Figures 6a–e display the sequential sections of zonal geostrophic velocity, calculated from the WOA13 temperature and salinity fields. Because of what we focus on is the AAIW that centered at approximately 1 000 m depth, the referenced level of no motion chosen here is 2 000 m depth. And no interpolation is applied in slope and shelf regions where the water depth is less than 2 000 m.

In the section along 146°E (Fig. 6a), we can see that a major current at north of the SAF (49°S), dominantly flows westward with a velocity magnitude no larger than 4 cm/s in the intermediate layer (1 000 m depth). The flowing directions north and south of the SAF are opposite. The largest westward velocity of AAIW appears north of 46°S. This is the TL or TO with a volume transport of approximately 3.0×10⁶–8.0×10⁶ m³/s, obtained from observations and numerical models (Speich et al., 2002; Weijer et al., 2012; Rosell-Fieschi et al., 2013). On the basis of analysis of hydrographic θ-S diagrams, there is an anticyclonic (anticlockwise) recirculation in the SR3 section, with the eastward limb lying between 50°S and 48°S, and the westward limb between 48°S and 46°S (Rintoul and Sokolov, 2001). This recirculation can also be identified in Fig. 6a, which shows the velocity direction change in the similar latitude band. It is worth noted that a narrow eastward current, sandwiched between the two westward currents, shows a relatively small velocity magnitude and centers at 46.5°S. But the velocity section of 145.6°E (Fig. 6b), just 70 km away to the west of 146°E section, shows that this sandwiched eastward current is restricted to the upper 500 m layer. It seems that it is the weak bifurcation of the above recirculation when it flows northward (Fig. 6a). This argument is more explicit in Fig. 7 and would be discussed below.

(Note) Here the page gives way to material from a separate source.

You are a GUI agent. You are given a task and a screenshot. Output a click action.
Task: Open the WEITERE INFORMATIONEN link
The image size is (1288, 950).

Further west in the section along 144°E, the most distinct evolution is that the signal of TL is fading away. This is shown in Fig. 6c that the maximum speed amplitude north of 46°S is less than 3 cm/s, with no direction change. Comparing with the section at 146°E where the Tasmania extends south of 43°S into the ocean, the topography restriction here is released. As a result, the TL broadens and forms a more uniform two-core structure of current. For the sandwiched eastward current, it entirely vanishes in the 144°E section where is about 157 km away from the SR3/146°E section.

In addition to the two-core structure current south of 40°S (Fig. 6d, section along 135°E), there is a relatively weak but still visible westward flow near the coast, which is the Flinders Current (FC). FC is an undercurrent along the Australia’s southern shelves (Middleton and Cirano, 2002). Its core centers at 600 m isobaths, is located near the slope where the westward speed can reach about 20 cm/s (Middleton and Bye, 2007). The climatological geostrophic velocity in Fig. 6d is generally consistent with the previous description of FC, though it differs from the latter a little in details. First, the westward FC north of 40°S (Fig. 6d) is strongest on the sea surface (upper layer not shown), decreasing towards the intermediate water depth; second, the overlying surface current, the Leeuwin Current (LC), is located south of the FC instead of the right above it. Nonetheless, the circulation of intermediate water is quite in agreement with the current field at 1 000 m water depth (Fig. 7).

In the westernmost section (Fig. 6e), the FC would reach its maximum speed amplitude (Cresswell and Peterson, 1993). This characteristic is apparently shown in Fig. 6e, with the speed of westward FC again being larger than 4 cm/s (1 000 m water depth), just south of the coast. Another variation is that, due to the northward migration of SAF, the westward flow in the South Australia Basin is squeezed into north of 44°S at 116°E. This at least decreases by 5° latitude width of the westward current.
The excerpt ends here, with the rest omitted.